Although descriptive studies suggest an inverse relationship between population pressure and soil quality in SSA, far too little attention has been paid to examine this relationship rigorously. Except for a very recent study by Mugizi and Matsumoto (2020) on Kenya, we know of only other few studies such as Grepperud (1996), Shiferaw and Holden (1998), Drechsel et al. (2001), and Pender et al. (2004). Grepperud (1996) found a positive relationship between population density and soil erosion in Ethiopia, while Shiferaw and Holden (1998) found a negative association between land-man ratio and soil erosion in Ethiopia.4 Pender et al. (2004) found a positive correlation between population pressure and soil erosion in the highland zones of Uganda. Similarly, Drechsel et al. (2001)’s study found an inverse relationship between population density and soil nutrient balance in 37 countries. However, their analysis was mainly by scatter plots hence providing only a bivariate relationship.
Contrary to population pressure hypothesis, Boserupian hypothesis predicts that population pressure on natural resources induces technological changes (Boserup, 1965). The main thesis is that as population density increases, agricultural land gets scarcer. Consequently, traditional methods such as fallow that are commonly used to regain soil fertility when land is abundant will no longer be used. In response to land constraint resulting from population growth, farmers gradually change their farming behaviours by switching from extensification (continuous expansion of land in order to increase output) to the intensive farming system in which more inputs such as manure and chemical fertilisers are used to offset declining soil fertility and make the small available farmland more productive.5 Hayami and Ruttan (1985)’s induced innovation theory also postulates that as land becomes scarcer, land-saving technology tends to be more developed to conserve the scarce land. The land scarcity leads to technological change in the form of use of new farm inputs such as inorganic fertilisers that may improve the quality of the land. Recently, a number of studies (see, inter alia, Josephson et al., 2014; Muyanga and Jayne, 2014; Ricker-Gilbert et al., 2014; Mugizi and Matsumoto, 2020) have found a positive relationship between population pressure and agricultural intensification in the form of input use—suggesting that farmers are changing their farming behaviour to cope with declining farm sizes. The documented positive association also suggests that population pressure may not necessarily hurt the soil. It may even improve the soil if farmers respond by using modern farming technologies to make the small available land more productive.

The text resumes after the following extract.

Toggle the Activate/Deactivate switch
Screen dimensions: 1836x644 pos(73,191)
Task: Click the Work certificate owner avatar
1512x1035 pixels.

The two perspectives highlighted above suggest that population pressure may have two opposing effects on soil quality. Population pressure may increase cropping intensity and thus soil nutrient mining, but it may also catalyse increased input intensity (i.e., increased use of fertiliser, compost or manure). The net effect on soil nutrient concentration depends on the relative effects of increased soil nutrient mining vs. increased input intensity. In most SSA countries, however, the net effect is likely to be negative due to limited use of fertiliser—both organic and inorganic fertilisers and other modern agricultural inputs (Sommer et al., 2013; FAO, 2015b; Binswanger-Mkhize and Savastano, 2017).67 For example, while fertiliser use intensity in SSA is only 14.9 kg/ha, the world average is 124 kg/ha, and that of East Asia and the Pacific is 322 kg/ha (FAO, 2015b).8 At the same time, although no enough rigorous evidence that does exist for nutrient mining and soil degradation, the few available evidences suggest that the rate at which soil fertility depletion is taking place in the region is high (Smaling et al., 1997; Sanchez, 2002; Henao and Baanante, 2006; Sommer et al., 2013). For example, Sommer et al. (2013) document that the average combined depletion rate of NPK for all SSA is 54 kg/ha per year. Therefore, a study on how population pressure relates to soil quality on the one hand, and how it connects with agricultural intensification, on the other hand, is not only important but also an interesting one.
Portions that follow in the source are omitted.